Vendredi 5 mars 2010 vers 15h, ses collègues du
PDP en Europe ont perdu tout contact téléphonique avec lui. Ils se
sont inquiétés et ont commencé à appeler les responsables de la PAFE.
Mais personne n’a voulu décrocher le téléphone et répondre à leurs
nombreux appels. A partir de cet instant plus aucun policier ou
agent de l’immigration n’était joignable jusqu’au moment où un
article du News Times de Kigali a mentionné la capture de Déo
Mushayidi et sa déportation à Kigali.
Nervosité à Kigali
Selon
plusieurs sources, avec la campagne des élections présidentielles
actuellement en cours, le régime resserre un peu plus le vis,
surtout vis-à-vis de l’opposition. Mais en fait, comme l’attestent
plusieurs connaisseurs de ce pays, le Rwanda n’a jamais été facile
pour les opposants.
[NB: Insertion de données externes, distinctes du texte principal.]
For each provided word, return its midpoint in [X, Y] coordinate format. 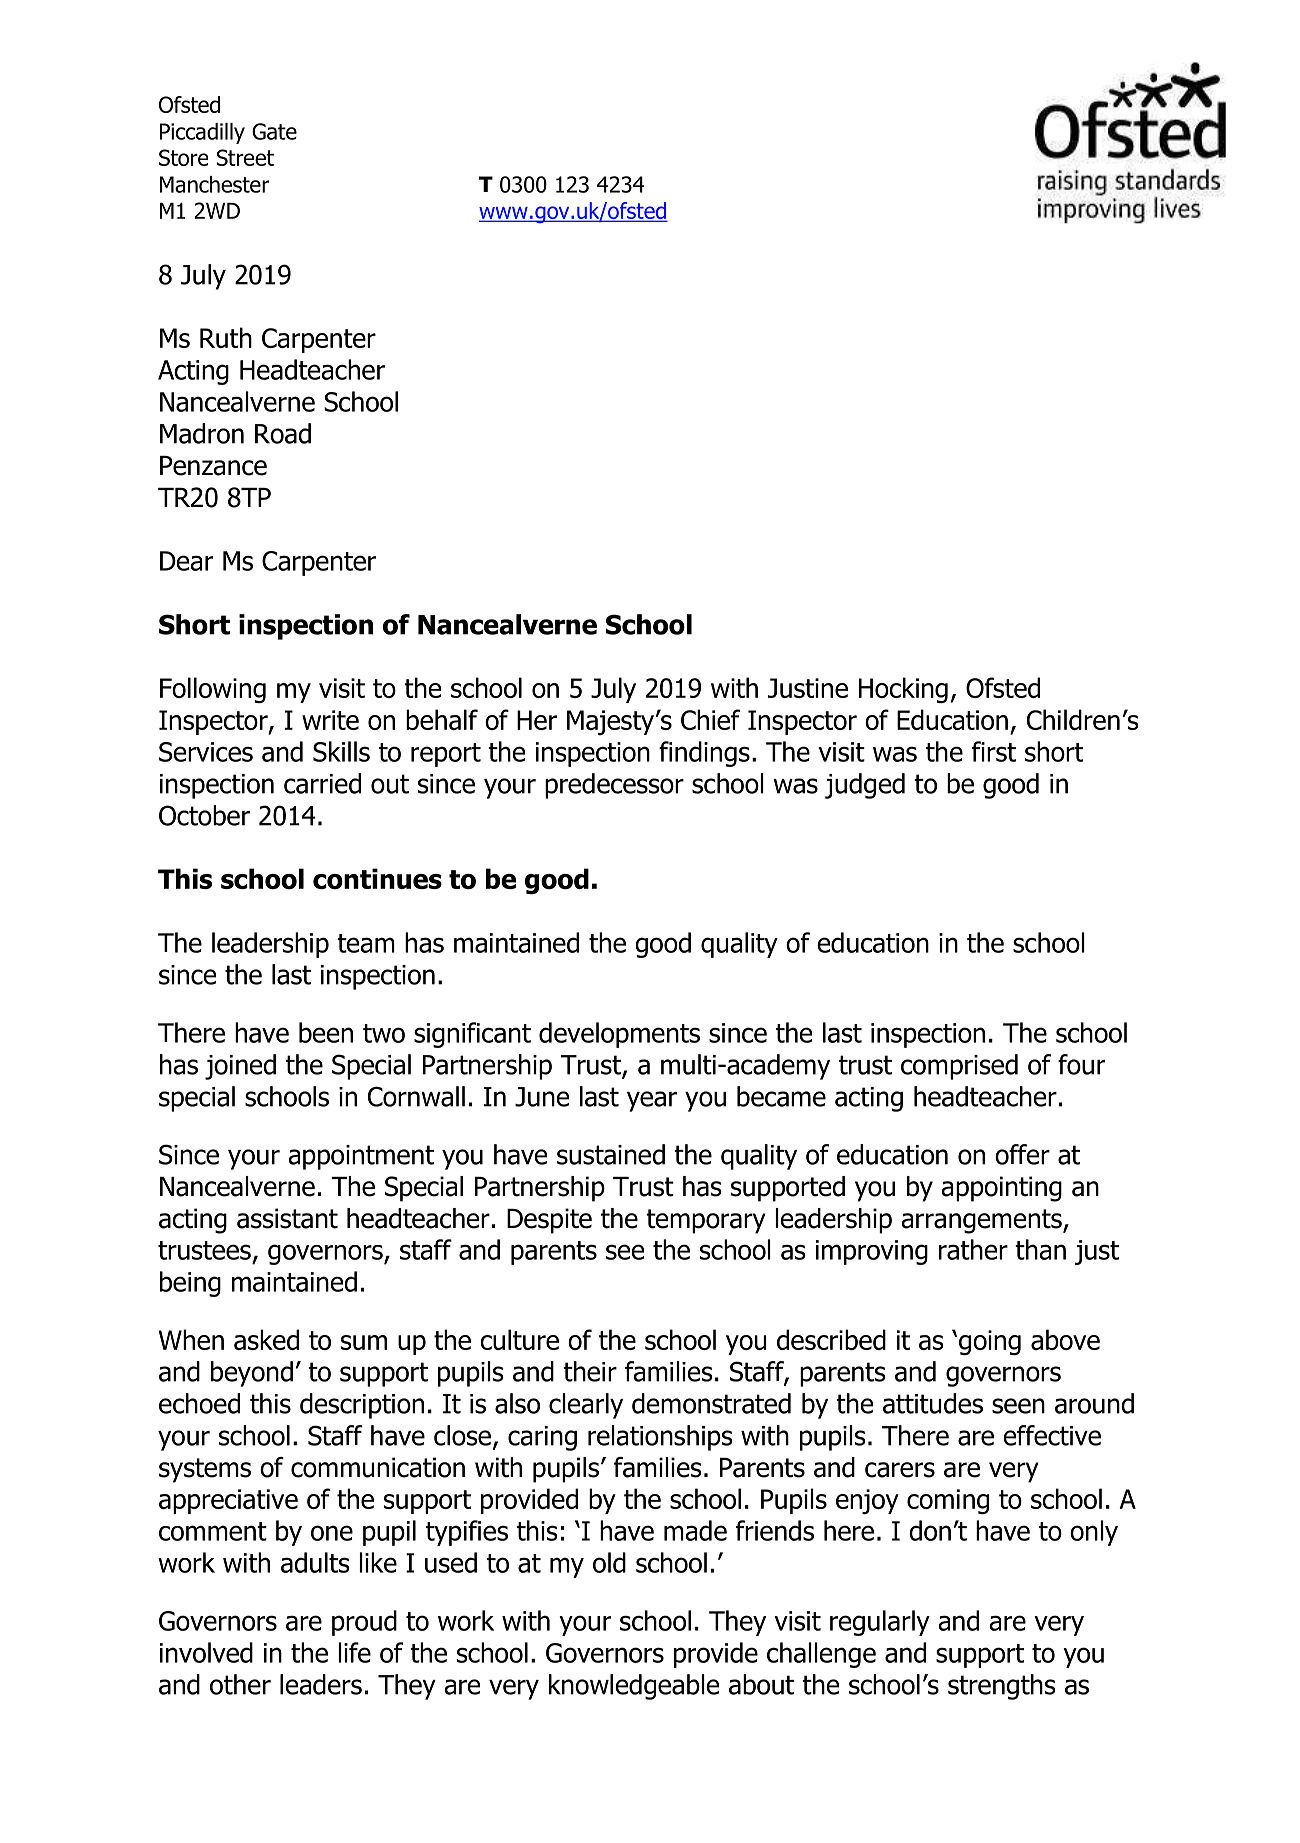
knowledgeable [634, 1687]
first [994, 751]
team [366, 943]
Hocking [903, 690]
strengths [1002, 1687]
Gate [274, 131]
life [354, 1652]
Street [245, 157]
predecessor [614, 786]
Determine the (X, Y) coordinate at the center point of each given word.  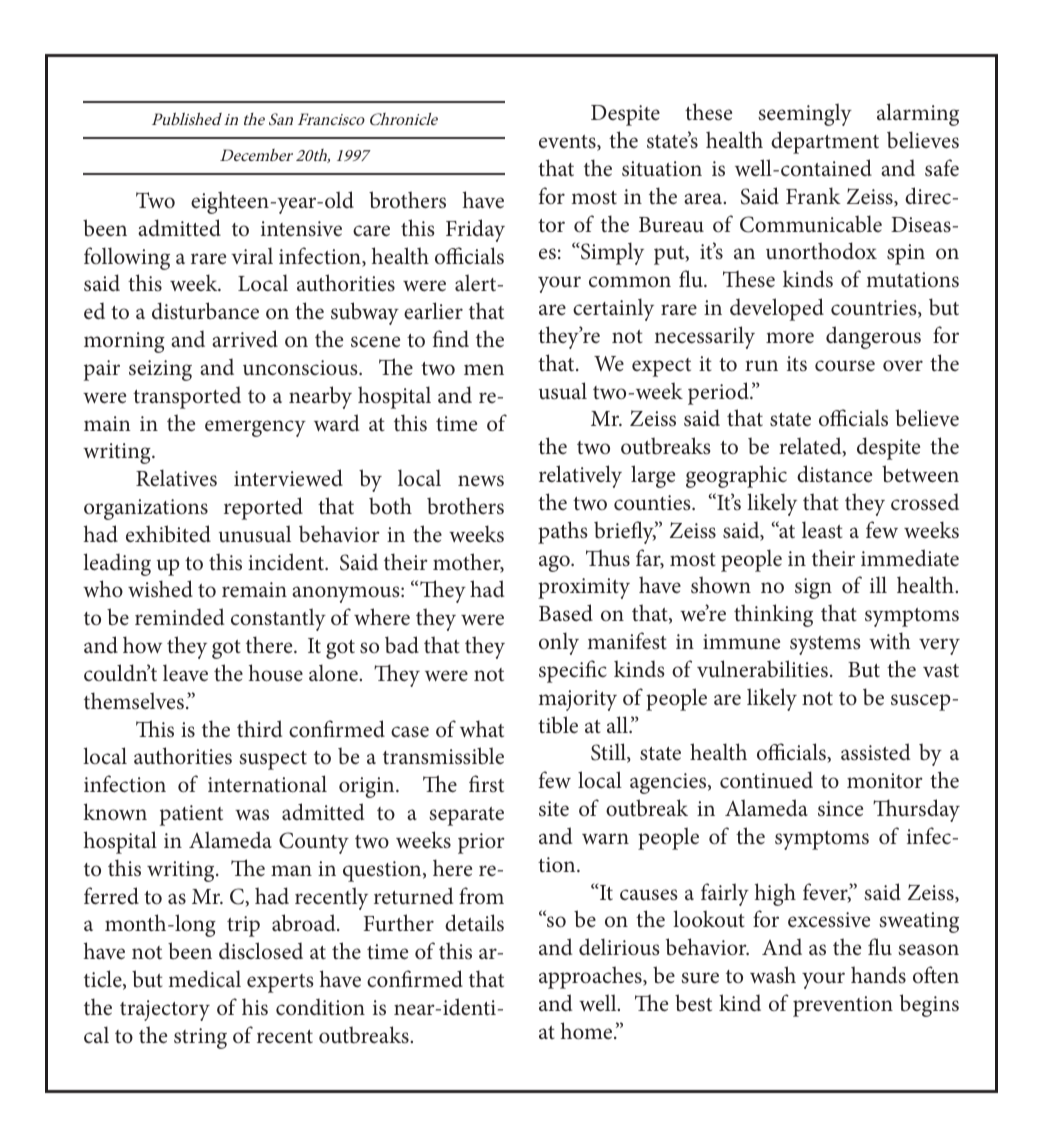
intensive (301, 229)
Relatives (176, 478)
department (825, 142)
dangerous (873, 337)
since (840, 809)
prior (481, 843)
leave (185, 673)
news (481, 481)
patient (191, 815)
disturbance (205, 311)
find (451, 338)
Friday (475, 230)
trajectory (165, 1010)
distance (834, 474)
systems (825, 645)
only (559, 643)
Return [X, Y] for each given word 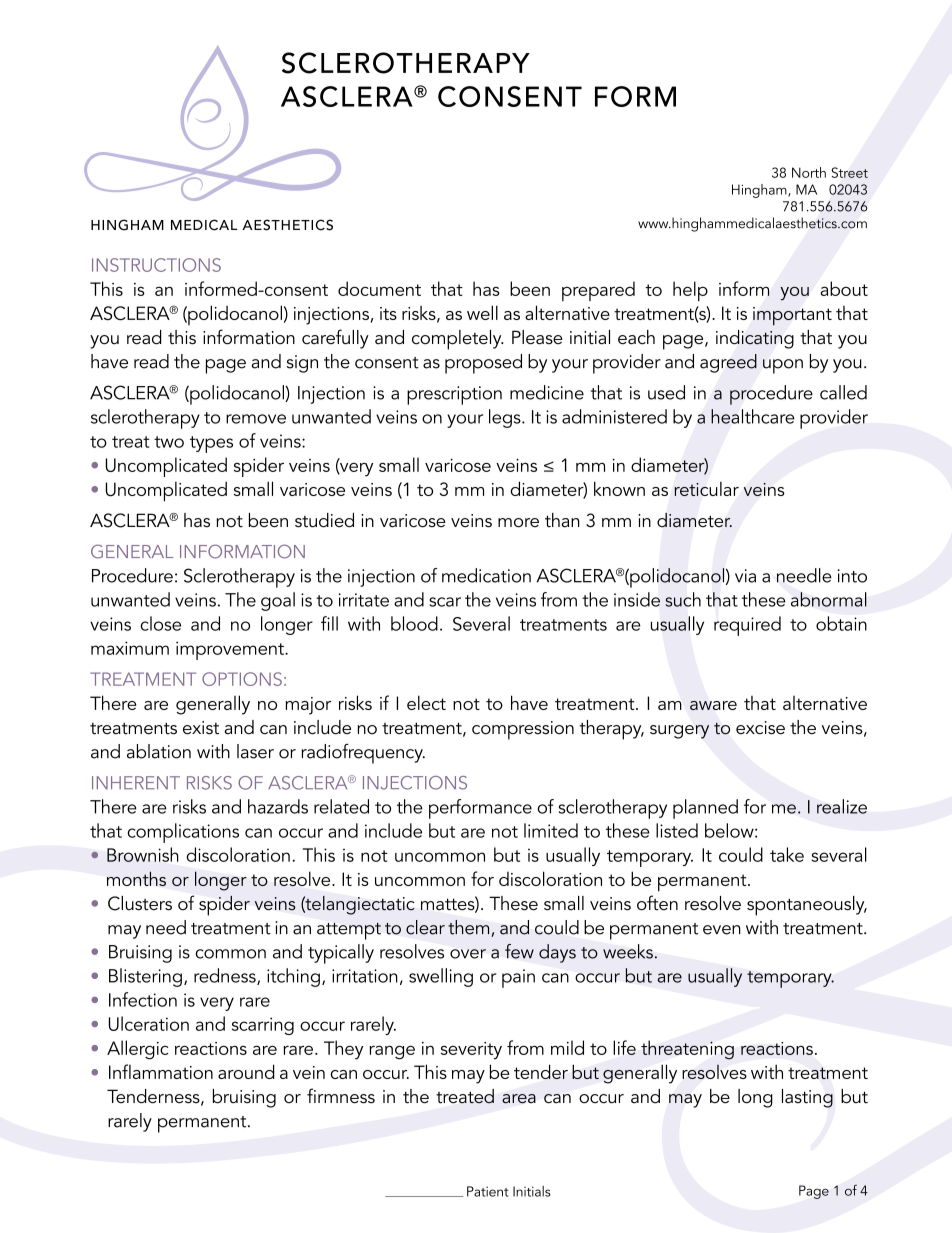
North [809, 172]
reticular [706, 489]
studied [324, 520]
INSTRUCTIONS [156, 265]
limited [551, 830]
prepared [598, 291]
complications [183, 833]
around [246, 1071]
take [787, 854]
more [518, 523]
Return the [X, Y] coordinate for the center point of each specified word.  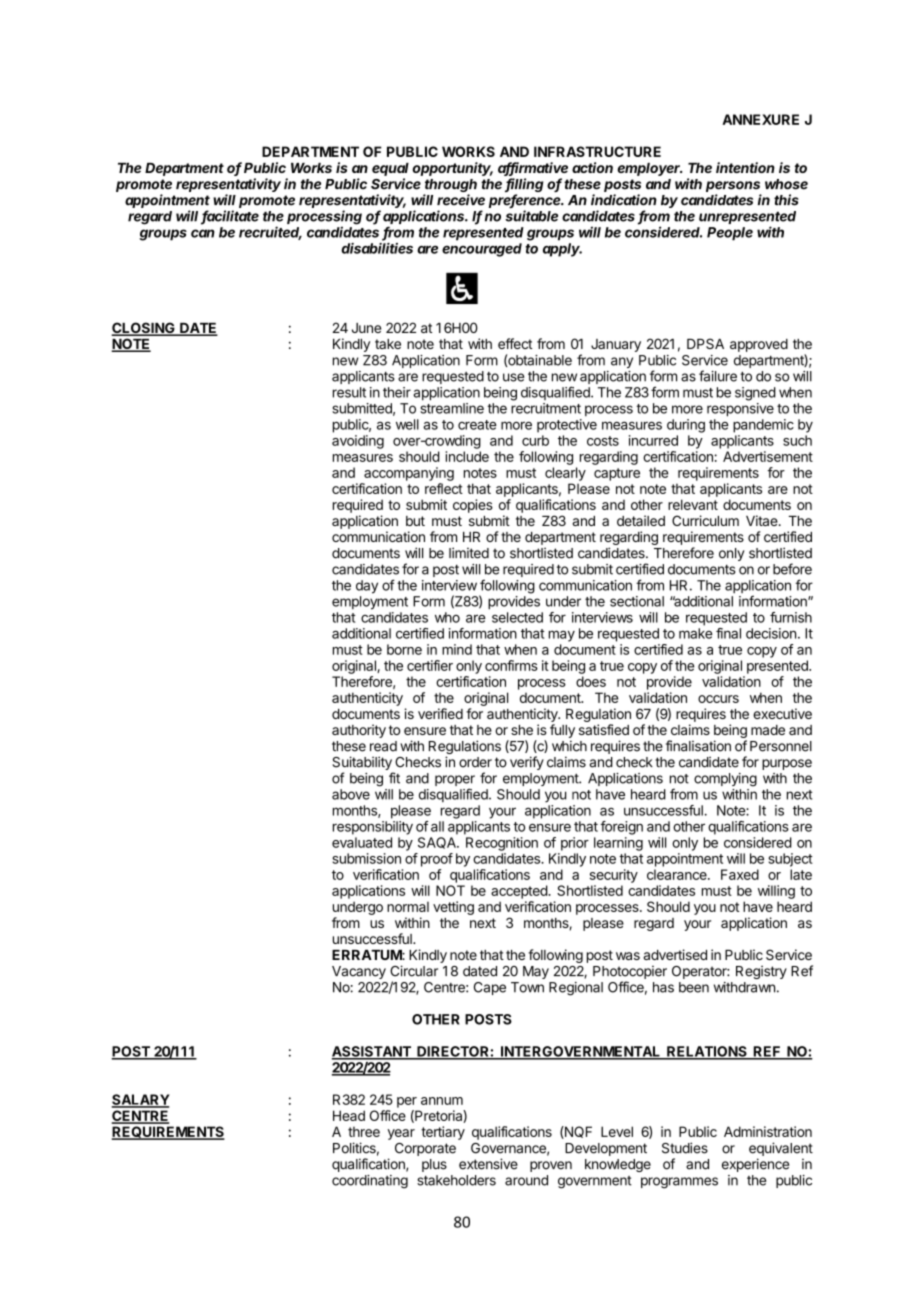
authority [359, 731]
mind [457, 649]
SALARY [140, 1100]
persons [733, 186]
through [450, 187]
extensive [488, 1164]
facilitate [230, 217]
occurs [718, 699]
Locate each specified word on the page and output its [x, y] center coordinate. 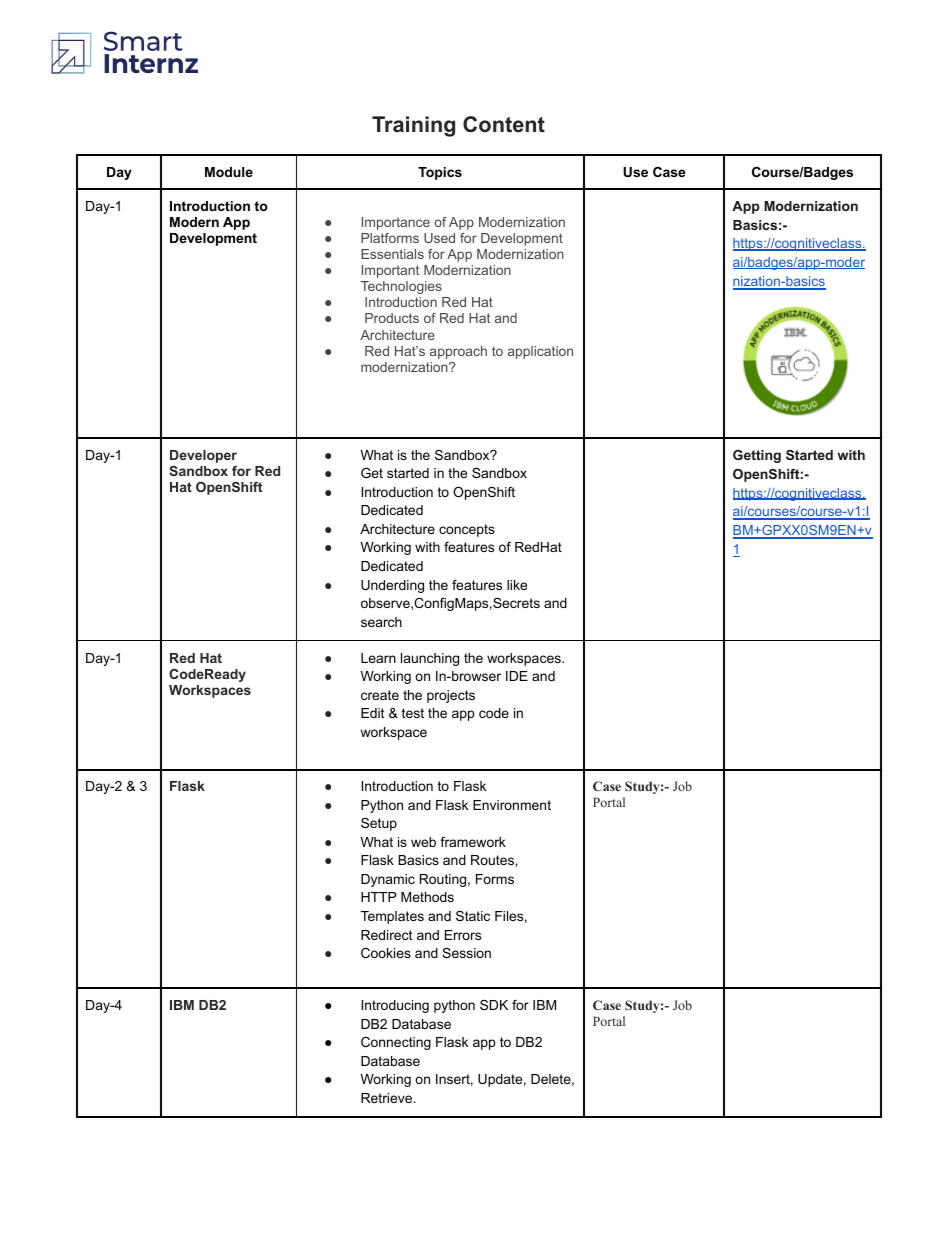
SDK [494, 1005]
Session [466, 953]
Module [229, 172]
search [381, 622]
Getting [757, 456]
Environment [512, 805]
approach [458, 352]
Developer [203, 456]
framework [473, 842]
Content [504, 124]
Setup [379, 824]
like [517, 585]
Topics [440, 173]
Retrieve [388, 1098]
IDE [517, 676]
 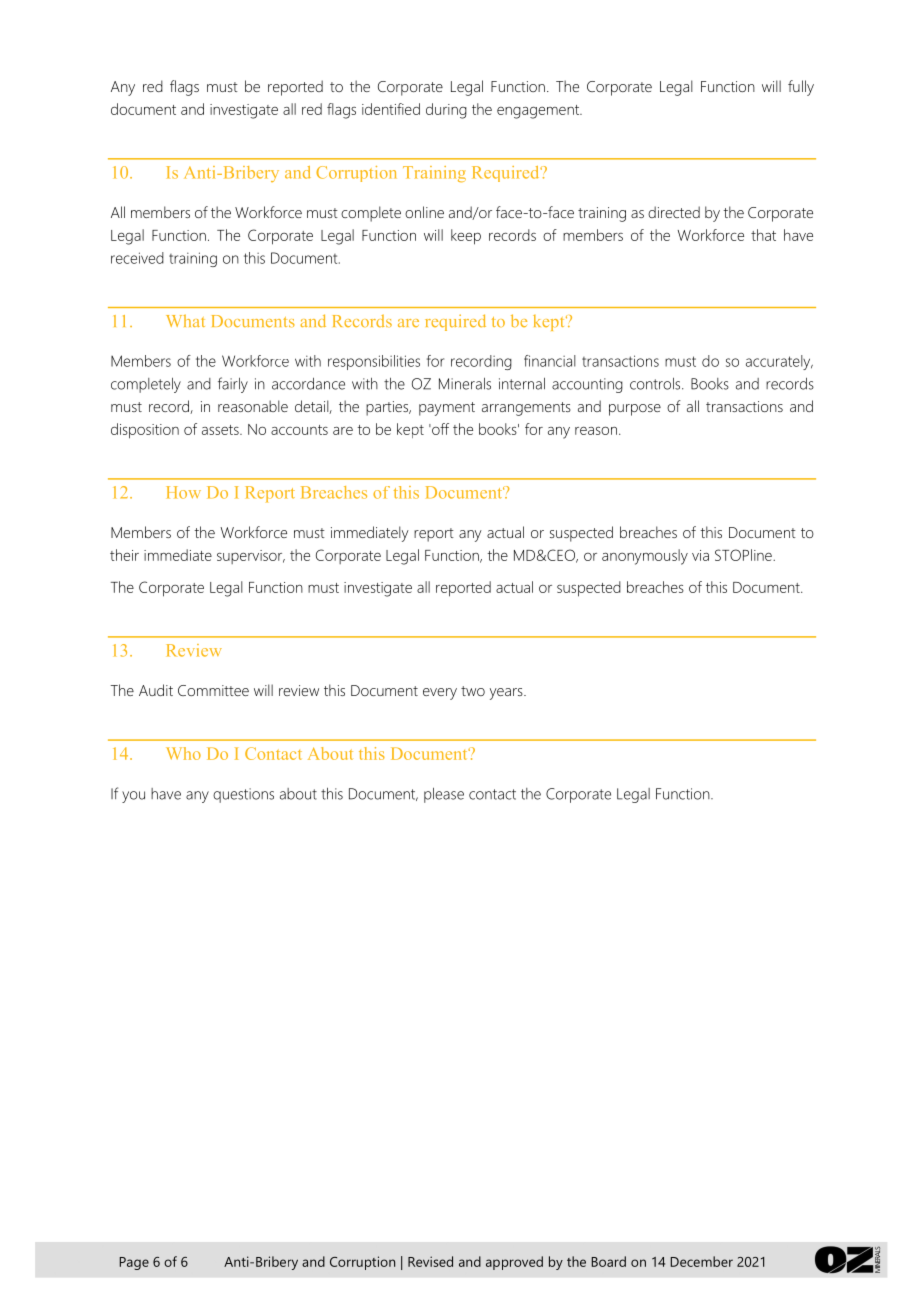 I want to click on Page, so click(x=134, y=1263).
En 2003, le seul candidat, Faustin
Twagiramungu, qui avait alors osé apporter la contradiction au
président par intérim d'alors, Paul Kagame, n’a pas eu la tache
facile. Selon des témoignages concordants, tous les moyens de l'État
étaient mobilisés au service du candidat officiel. Selon le
professeur André Guichaoua, qui suit la politique rwandaise depuis
plusieurs années, « Faustin Twagiramungu se retrouva très vite dans
l'impossibilité de facto de mener toute campagne électorale :
arrestation de membres de son équipe de campagne, impossibilité de
se déplacer et de tenir des meetings, menaces diverses envers ceux
qui y participaient. »
Le même scénario semble devoir se répéter en 2010. Il y a quelques
semaines, avec les attentats à la grenade et les accusations
officielles dénonçant les "Interahamwe", synonyme de
"génocidaires", un nouveau pas avait été franchi dans les attaques
visant la candidate de l'opposition, Victoire Ingabire, et les
observateurs étrangers n’excluaient plus que la présidente des FDU (
Forces Démocratiques Unifiées du Rwanda) soit arrêtée et, au mieux,
expulsée. Le parti au pouvoir ne supporte pas toute forme de
déviance qui, au-delà de la sphère politique, concerne tous les
domaines de l'activité sociale .
Kigali adresse un message fort envers les opposants
Selon plusieurs sources fiables, Déo Mushayidi, à la différence des
opposants expatriés de Bruxelles, avait décidé de s'implanter à
proximité du Rwanda et circulait fréquemment entre la Tanzani et
l'Ouganda. Il bénéficiait de ce fait d'un ancrage et d'une
crédibilité non négligeables. D’après nos sources, son enlèvement,
décidé après la fuite du général Kayumba Nyamwasa en Afrique du Sud
alors que ce dernier menaçait de rendre public « les secrets » du
régime, est un message qui lui est personnellement adressé ainsi
qu'à tous les autres dissidents pour leur signifier que personne
n'est à l'abri des commandos des services de sécurité rwandais, où
qu'il soit et quel qu'il soit.
Obéissance du régime burundais à Kigali
Jusqu'à preuve du contraire, il ne s'agit pas d'une extradition,
mais d'un enlèvement ce qui est très différent. En se refusant à
indiquer selon quelle procédure Déo Mushayidi a été livré aux agents
rwandais présents à Bujumbura et en ne protestant pas ensuite contre
ce qui peut être considéré alors comme une procédure
extrajudiciaire, les autorités burundaises accréditent, en pleine
campagne électorale nationale, l'idée d'une complicité ou de leur
impuissance. L'accusation serait particulièrement grave s'il était
prouvé, comme le déclare le porte-parole du PDP-IMANZI, que Déo
Mushayidi s'était rendu à « Bujumbura pour y rencontrer des
officiels burundais avant de gagner Kigali pour y mener campagne ».